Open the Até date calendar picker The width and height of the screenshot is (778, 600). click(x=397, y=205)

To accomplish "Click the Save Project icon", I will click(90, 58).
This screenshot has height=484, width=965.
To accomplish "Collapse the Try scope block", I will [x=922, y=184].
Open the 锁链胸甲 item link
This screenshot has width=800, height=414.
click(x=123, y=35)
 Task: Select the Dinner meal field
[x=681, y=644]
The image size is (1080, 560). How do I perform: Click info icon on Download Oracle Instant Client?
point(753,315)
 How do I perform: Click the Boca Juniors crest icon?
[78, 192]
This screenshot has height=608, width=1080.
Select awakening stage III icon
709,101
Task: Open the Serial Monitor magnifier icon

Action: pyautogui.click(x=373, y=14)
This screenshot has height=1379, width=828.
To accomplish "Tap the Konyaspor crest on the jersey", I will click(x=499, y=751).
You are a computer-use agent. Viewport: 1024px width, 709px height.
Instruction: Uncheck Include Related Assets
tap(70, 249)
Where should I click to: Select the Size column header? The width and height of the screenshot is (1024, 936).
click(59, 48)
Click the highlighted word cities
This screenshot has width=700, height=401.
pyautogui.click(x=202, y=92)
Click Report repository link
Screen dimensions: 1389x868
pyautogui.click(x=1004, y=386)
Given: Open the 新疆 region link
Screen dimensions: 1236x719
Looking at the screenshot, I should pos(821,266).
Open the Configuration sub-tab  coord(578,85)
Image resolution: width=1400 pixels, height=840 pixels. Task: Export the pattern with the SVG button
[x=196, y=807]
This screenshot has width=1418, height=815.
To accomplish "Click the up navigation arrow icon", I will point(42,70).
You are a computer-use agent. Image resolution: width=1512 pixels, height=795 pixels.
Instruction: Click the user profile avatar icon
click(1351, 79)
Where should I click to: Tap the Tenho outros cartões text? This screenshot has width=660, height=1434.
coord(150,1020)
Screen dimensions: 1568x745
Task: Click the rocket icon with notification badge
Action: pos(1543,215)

*Goal:* Rewrite everything from the line containing "Given: Open the 新疆 region link" down to the end of the entries, changing "avatar" to "portrait" and leaving all else as it is.

*Task response:*
Given: Open the 新疆 region link
Screen dimensions: 1236x719
Looking at the screenshot, I should pos(821,266).
Open the Configuration sub-tab  coord(578,85)
Image resolution: width=1400 pixels, height=840 pixels. Task: Export the pattern with the SVG button
[x=196, y=807]
This screenshot has width=1418, height=815.
To accomplish "Click the up navigation arrow icon", I will point(42,70).
You are a computer-use agent. Image resolution: width=1512 pixels, height=795 pixels.
Instruction: Click the user profile portrait icon
click(1351, 79)
Where should I click to: Tap the Tenho outros cartões text? This screenshot has width=660, height=1434.
coord(150,1020)
Screen dimensions: 1568x745
Task: Click the rocket icon with notification badge
Action: pos(1543,215)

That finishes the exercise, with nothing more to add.